Très rapidement vont surgir comme des têtes hors de cette onde envoûtante
des crescendos-decrescendos joués par les autres instruments. J'insiste sur
le verbe surgir. Dans l'ordre : [0:16] le violon, [0:22] clarinettes basses
et violoncelle, [0:53] voix féminines, puis des nombreuses reprises basées
sur ce principe. La mélodie ne naît donc pas du travail sur des thèmes comme
dans des formes sonates, mais de la succession de motifs similaires, de
timbres et de sonorités contrastés, qui se chevauchent, s'entrecroisent.
Plus tard [4:10] clarinettes et métallophone vont enrichir le flot
cristallin. Les voix psalmodient, il n'y a pas de texte. Ce chassé-croisé
aux antipodes de la musique symphonique ou chambriste traditionnelle déroute
fortement. Il demande une écoute attentive, presque un recueillement
spirituel. Il ne s'agit aucunement de musique de divertissement, même si la
gaieté semble de mise.
Ballet de Anne Teresa De Keersmaeker créé en 2001 XXXX |
[31:23] Une petite sonnerie du métallophone imitant des clochettes appelle
à la rescousse les maracas. Au centre de l''œuvre,
Steve Reich
change les éclairages, juste à l'instant où une lassitude pourrait commencer
à agacer l'auditeur. Vont apparaître et se réunir dans un kaléidoscope
sonore tous les instruments et les voix. Le crescendo est lent mais
inexorable et, sans saturer l'espace, un climax est atteint. Petit à petit,
[35:53] la musique va retrouver une forme concertante plus allégée. J'admire
le joueur de maracas qui va tenir la cadence pendant près d'une demi-heure.

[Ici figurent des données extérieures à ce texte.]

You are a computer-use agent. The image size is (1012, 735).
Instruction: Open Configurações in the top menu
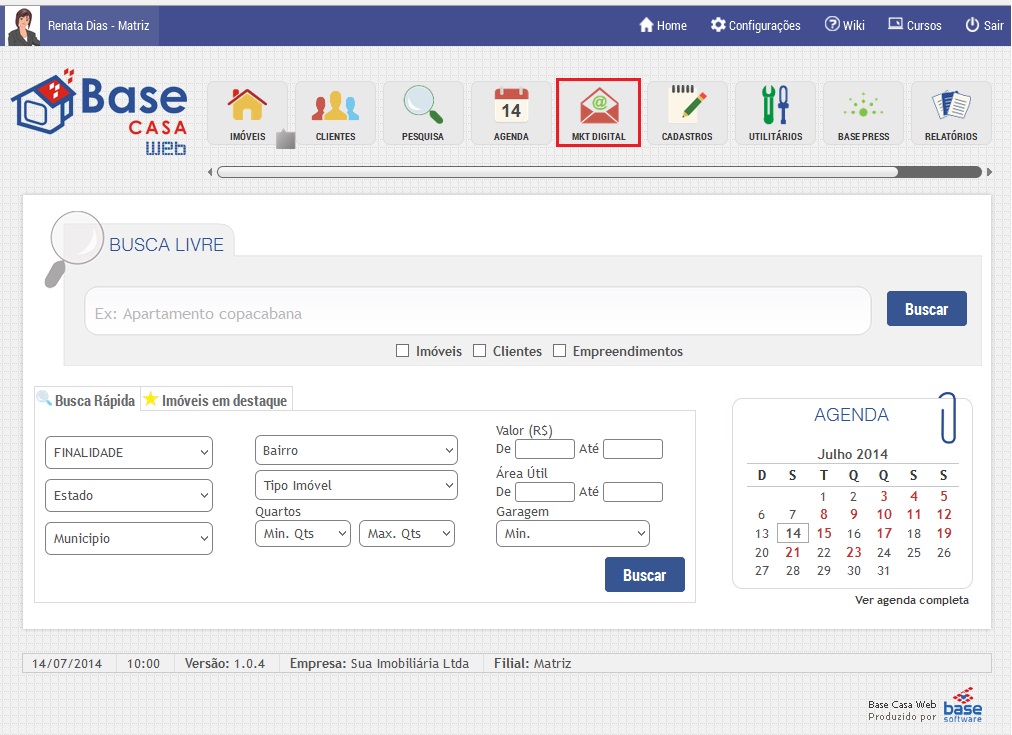click(x=755, y=25)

Tous les instruments en tant que tels et leur timbre personnel laissent
place à une conjugaison entre les sonorités du bois, du métal, de la voix,
du souffle d'un vent grondeur.
Steve Reich
invente le concerto pour matières naturelles, pour éléments fondamentaux de
la terre et de l'air, même si j'ai conscience que cette expression n'est
guère élégante…
Cet ouvrage d'une heure pourra paraître long, je l'admets, voire
abrutissant !! N'oublions pas que dans les années 70, cette musique très
expérimentale tentait à retrouver la force magique et magnétique du rythme
primordial dans la musique occidentale, de provoquer cet état second et
planant obtenu avec les vibrations des tambours tibétains par
exemple. Dans cette optique,
Musique pour 18 musiciens
est une réussite totale. L'interprétation sous la houlette de Steve Reich
pour ECM écoutée ici est la première confiée au disque. Cet ouvrage
est souvent joué malgré son orchestration exigeante et insolite et les
gravures se succèdent.
Un ballet a été chorégraphié sur
Musique pour 18 musiciens
en Belgique en 2001 par Anne Teresa De Keersmaeker.